6 With respect to the trust fund recovery penalties, petitioner alleged that respondent had misapplied three designated trust fund payments dated Dec. 1, 2005, June 12, 2006, and June 29, 2006, in the respective amounts of $6,870, $10,000, and $797. Petitioner had intended that the IRS apply the three payments to satisfy his liability with respect to civil penalties under sec. 6672 for the relevant quarterly periods. Upon review of petitioner's business checks and other documents, Ms. Cochran determined that respondent had improperly applied $805, $1,330, and $797, respectively, of the three payments.

7 The Form 4340 also contains two entries "Statutory Notice of Intent to Levy" dated May 6, 2002, and Oct. 18, 2004, but the literal transcript of petitioner's tax account for 2000 does not reflect such notices. Respondent does not address the effect of these entries. If such notices were sent, they bear no significance for our purposes.

8 If the notice is delivered by the U.S. Postal Service, the return receipt should be delivered to the I RS. 1 Administration, IRM (CCH), pt. 5.11.1.2.2.8(3), at 16,745 (July 26, 2002).

9 The parties stipulated that petitioner had had a prior opportunity to dispute his trust fund recovery penalty for the relevant quarterly periods.

10 The record does not show that petitioner requested a hearing with respondent's Appeals Office when he received the Nov. 27, 2004, notice of intent to levy.

11 In Lewis v.
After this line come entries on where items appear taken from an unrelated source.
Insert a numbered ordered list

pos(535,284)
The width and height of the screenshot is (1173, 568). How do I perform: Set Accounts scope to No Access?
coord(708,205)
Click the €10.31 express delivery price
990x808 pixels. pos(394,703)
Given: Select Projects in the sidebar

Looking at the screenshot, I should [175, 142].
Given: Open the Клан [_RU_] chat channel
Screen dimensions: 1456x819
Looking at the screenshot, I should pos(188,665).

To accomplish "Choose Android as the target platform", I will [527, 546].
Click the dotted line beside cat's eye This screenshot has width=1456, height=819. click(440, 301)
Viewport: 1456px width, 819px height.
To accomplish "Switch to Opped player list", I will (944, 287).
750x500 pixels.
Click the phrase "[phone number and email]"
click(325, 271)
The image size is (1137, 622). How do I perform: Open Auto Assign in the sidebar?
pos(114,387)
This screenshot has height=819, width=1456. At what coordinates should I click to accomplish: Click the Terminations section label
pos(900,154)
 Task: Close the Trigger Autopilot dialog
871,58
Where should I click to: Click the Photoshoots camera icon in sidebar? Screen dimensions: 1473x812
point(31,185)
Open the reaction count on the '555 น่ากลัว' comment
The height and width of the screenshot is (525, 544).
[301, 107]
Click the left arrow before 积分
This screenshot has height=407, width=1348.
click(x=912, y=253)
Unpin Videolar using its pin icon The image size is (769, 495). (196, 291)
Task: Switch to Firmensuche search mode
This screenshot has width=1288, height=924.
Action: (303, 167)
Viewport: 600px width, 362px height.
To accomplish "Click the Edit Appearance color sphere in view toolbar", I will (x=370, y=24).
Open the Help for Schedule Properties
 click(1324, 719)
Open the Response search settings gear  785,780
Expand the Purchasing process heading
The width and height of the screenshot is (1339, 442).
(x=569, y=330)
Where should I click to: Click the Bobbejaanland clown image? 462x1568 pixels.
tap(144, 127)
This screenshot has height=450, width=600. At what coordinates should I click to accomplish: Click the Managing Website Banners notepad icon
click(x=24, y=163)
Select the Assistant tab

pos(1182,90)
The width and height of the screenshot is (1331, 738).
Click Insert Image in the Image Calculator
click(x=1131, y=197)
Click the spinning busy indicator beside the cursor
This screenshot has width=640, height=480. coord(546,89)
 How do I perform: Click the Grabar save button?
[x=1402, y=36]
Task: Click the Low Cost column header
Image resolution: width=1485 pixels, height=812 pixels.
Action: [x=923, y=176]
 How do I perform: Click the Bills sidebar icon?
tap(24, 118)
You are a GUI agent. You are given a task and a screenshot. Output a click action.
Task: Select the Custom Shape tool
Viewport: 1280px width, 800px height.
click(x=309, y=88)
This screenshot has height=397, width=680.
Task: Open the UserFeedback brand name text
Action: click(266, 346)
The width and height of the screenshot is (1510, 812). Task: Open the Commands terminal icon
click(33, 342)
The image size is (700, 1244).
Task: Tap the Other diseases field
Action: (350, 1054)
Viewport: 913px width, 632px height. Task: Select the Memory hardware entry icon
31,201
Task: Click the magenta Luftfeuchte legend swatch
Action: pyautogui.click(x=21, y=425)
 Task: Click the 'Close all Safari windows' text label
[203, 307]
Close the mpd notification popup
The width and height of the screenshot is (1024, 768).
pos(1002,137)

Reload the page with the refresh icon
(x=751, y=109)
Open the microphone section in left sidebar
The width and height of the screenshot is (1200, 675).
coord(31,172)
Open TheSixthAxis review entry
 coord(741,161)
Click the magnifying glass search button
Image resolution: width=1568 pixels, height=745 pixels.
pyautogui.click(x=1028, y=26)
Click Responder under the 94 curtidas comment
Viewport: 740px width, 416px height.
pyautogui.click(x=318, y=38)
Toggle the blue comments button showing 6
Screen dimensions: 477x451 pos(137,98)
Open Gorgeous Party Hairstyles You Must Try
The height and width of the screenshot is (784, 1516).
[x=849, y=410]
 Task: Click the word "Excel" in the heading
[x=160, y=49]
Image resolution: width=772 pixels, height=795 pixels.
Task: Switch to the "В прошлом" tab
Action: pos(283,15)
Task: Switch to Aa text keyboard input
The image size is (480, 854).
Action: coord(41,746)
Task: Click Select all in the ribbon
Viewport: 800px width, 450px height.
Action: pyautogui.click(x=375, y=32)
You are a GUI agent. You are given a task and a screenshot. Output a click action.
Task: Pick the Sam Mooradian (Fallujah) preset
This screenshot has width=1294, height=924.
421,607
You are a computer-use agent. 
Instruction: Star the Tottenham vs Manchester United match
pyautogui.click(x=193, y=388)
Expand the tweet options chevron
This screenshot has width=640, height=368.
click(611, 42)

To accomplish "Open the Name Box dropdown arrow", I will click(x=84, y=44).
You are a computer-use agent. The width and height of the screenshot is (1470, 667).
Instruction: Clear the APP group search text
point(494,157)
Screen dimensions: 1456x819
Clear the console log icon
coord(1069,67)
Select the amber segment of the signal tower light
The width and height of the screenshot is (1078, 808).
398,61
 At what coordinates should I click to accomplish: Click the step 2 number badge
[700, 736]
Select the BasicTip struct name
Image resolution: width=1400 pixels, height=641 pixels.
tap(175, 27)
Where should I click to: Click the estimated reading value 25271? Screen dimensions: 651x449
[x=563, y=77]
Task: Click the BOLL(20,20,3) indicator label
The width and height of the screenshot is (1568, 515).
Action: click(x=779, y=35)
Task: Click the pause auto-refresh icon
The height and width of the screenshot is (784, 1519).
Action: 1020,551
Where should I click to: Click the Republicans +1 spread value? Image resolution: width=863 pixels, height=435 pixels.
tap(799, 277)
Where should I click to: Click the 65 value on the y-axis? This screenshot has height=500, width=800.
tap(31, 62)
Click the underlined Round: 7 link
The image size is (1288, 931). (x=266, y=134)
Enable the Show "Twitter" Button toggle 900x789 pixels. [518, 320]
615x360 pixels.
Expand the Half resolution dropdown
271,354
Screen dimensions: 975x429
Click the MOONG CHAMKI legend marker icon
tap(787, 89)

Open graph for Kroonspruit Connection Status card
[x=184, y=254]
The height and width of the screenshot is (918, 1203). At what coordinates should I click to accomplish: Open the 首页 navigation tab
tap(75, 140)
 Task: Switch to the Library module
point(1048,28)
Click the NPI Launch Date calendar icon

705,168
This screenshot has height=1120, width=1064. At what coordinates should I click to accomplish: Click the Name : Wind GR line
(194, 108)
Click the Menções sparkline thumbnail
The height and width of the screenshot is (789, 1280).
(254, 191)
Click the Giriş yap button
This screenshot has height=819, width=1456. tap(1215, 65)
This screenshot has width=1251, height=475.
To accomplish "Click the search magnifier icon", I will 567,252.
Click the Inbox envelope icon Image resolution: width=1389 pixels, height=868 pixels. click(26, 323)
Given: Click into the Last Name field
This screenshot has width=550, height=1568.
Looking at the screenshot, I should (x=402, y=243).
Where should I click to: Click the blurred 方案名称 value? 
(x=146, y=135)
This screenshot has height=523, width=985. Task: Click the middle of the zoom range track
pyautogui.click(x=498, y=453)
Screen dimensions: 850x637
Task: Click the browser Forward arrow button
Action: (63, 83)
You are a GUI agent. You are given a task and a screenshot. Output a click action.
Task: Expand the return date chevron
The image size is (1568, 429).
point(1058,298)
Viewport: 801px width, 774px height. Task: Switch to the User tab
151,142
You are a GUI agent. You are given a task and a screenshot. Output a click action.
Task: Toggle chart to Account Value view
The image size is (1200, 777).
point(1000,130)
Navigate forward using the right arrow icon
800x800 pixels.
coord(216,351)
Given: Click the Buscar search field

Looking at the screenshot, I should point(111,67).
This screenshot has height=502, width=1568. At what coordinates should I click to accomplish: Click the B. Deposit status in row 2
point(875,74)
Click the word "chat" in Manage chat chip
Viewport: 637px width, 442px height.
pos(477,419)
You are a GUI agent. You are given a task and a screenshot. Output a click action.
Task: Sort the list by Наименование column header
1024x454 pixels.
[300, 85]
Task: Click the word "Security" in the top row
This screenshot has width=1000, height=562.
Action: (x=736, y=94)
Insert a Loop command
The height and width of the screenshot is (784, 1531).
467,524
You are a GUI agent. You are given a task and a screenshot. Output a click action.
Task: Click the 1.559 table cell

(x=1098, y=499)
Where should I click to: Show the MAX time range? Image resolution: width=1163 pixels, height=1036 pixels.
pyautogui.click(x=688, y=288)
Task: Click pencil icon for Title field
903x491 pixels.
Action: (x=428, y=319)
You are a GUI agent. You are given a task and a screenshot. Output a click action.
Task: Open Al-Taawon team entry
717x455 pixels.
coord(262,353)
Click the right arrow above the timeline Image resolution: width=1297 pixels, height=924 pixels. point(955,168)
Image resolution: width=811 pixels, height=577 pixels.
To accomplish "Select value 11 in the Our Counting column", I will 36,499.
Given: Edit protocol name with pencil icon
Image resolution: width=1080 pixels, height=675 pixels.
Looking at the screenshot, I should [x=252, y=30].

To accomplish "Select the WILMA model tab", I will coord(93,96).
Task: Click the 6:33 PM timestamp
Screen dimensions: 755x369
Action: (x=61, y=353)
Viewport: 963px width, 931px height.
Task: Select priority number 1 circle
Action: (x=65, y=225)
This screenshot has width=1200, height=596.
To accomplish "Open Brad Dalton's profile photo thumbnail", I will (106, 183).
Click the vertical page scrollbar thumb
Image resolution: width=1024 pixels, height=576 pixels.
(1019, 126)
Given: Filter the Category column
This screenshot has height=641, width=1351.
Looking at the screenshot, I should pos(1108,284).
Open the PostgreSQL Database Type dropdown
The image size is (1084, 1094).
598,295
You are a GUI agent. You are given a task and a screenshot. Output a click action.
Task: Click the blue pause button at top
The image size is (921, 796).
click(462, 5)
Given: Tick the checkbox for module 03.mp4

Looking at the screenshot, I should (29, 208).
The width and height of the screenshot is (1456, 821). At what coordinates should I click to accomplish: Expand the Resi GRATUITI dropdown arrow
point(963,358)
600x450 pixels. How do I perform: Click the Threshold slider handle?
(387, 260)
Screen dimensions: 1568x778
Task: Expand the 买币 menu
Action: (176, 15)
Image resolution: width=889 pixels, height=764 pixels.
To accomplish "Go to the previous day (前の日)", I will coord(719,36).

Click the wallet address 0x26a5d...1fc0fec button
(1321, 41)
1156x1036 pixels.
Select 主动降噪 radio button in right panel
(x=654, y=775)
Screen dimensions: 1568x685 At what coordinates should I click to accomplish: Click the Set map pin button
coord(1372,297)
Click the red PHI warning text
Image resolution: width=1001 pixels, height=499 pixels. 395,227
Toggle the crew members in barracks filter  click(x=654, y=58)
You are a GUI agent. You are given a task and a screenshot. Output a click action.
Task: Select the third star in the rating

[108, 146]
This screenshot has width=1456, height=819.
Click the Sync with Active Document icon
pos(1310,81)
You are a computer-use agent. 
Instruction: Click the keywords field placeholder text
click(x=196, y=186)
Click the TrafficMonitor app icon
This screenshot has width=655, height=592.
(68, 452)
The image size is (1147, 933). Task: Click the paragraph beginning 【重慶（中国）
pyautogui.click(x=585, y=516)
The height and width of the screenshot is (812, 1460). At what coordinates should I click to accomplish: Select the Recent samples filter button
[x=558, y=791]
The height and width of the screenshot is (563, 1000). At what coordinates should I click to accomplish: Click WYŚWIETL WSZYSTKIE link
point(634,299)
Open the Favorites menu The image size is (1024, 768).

Commissioner, 128 T.C. 48 (2007), we upheld the validity of sec. 301.6330-1(e)(3), Q&A-E2, Proced. & Admin. Regs. (it mirrors sec. 301.6320-1(e)(3), Q&A-E2, Proced. & Admin. Regs.). However, in Lewis, the taxpayer actually participated in a prior conference with the Appeals Office. In Lewis, we commented as follows in a footnote:

We reserve judgment today on whether an offer for a conference with Appeals is sufficient (and if so, what information would be required to be included in such an offer) to preclude subsequent collection review consideration if the taxpayer declines the offer without participating in such a conference. * * *

Lewis v. Commissioner, supra at 61 n.9; see also Estate of Sblendorio v. Commissioner, T.C. Memo. 2007-94.

12 Petitioner does not argue that respondent's position regarding petitioner's ability to challenge the underlying tax liability for 2000 is impeached by Ms. Cochran's consideration of the abatement request during the hearing. The parties' stipulation of settled issues stating that Ms. Cochran "correctly determined that petitioner was entitled to abatement of the penalty for failure to file" under sec. 6651(a)(1) with respect to his 2000 Federal income tax liability bears no relevance to our conclusion that the additions to tax were not properly at issue at the July 26, 2006, hearing with the Appeals Office.

13 Petitioner relies on Lykes v. Commissioner, T.C. Memo. 2004-159, to suggest that because the underlying liability is at issue, the Court must review respondent's determination de novo. Petitioner's reliance on Lykes is misplaced because unlike petitioner, the taxpayer in Lykes had no prior opportunity to dispute the additions to tax, and therefore the validity of the additions to tax was properly at issue before the Court.